* _What is expected_
Repeat word for word the opening stretch of the entries, from the first line through the line containing "Task: Toggle the Callees panel button".

* _Available records_
****

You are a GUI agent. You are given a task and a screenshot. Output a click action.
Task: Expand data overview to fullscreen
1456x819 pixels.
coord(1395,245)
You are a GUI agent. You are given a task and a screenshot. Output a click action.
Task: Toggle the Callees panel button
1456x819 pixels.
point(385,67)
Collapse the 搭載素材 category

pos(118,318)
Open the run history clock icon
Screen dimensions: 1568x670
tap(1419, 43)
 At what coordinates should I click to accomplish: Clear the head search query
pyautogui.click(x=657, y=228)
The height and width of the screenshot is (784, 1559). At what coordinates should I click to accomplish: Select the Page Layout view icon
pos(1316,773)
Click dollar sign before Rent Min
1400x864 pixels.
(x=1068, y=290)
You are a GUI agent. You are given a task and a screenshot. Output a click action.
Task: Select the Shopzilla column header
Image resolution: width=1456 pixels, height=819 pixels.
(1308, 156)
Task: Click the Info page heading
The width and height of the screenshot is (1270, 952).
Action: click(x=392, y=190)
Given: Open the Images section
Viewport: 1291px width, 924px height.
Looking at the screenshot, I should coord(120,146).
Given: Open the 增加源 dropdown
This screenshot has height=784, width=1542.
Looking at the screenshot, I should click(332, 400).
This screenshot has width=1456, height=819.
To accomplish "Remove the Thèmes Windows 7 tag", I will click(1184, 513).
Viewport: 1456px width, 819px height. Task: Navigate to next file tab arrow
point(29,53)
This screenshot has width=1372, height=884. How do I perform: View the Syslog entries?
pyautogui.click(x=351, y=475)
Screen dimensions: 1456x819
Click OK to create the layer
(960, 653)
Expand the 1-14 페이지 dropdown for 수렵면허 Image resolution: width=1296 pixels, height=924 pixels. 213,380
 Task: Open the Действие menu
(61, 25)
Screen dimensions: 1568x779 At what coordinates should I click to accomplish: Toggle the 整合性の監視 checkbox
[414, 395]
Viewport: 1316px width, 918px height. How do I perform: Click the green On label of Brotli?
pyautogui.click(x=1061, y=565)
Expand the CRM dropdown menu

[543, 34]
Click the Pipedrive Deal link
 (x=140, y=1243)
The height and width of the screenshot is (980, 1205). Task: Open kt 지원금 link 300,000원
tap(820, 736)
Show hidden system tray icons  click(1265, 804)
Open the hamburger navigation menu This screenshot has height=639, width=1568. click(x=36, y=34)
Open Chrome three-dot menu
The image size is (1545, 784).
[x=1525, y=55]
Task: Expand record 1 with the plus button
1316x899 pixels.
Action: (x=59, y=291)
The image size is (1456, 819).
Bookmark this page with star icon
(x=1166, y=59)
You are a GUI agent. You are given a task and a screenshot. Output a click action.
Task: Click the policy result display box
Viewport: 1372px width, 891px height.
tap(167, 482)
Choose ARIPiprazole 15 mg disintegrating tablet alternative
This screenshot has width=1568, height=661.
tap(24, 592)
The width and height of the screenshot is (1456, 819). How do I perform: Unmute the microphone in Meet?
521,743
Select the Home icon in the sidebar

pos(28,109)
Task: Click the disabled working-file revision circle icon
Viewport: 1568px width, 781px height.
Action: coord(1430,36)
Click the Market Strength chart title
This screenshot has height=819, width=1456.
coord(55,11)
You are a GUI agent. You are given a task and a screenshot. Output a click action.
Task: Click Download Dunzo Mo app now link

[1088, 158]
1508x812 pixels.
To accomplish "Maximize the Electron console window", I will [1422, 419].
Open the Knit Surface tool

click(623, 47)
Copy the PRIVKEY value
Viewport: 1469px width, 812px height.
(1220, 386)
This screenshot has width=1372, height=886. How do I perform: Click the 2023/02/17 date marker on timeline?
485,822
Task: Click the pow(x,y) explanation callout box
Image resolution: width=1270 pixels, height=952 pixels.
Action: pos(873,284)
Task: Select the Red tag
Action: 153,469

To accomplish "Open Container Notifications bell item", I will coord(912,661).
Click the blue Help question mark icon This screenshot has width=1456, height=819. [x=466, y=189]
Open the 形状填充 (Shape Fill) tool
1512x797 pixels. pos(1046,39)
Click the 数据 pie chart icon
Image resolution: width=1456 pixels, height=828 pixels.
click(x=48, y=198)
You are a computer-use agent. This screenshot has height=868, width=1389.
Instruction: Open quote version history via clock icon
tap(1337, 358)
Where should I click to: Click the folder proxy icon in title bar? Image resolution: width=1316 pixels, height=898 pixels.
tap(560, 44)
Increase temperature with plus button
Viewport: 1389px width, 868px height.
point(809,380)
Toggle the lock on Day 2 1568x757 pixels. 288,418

****

* _Expected answer_
You are a GUI agent. You are given a task and a screenshot. Output a click action.
Task: Expand data overview to fullscreen
1456x819 pixels.
coord(1395,245)
You are a GUI agent. You are given a task and a screenshot. Output a click action.
Task: Toggle the Callees panel button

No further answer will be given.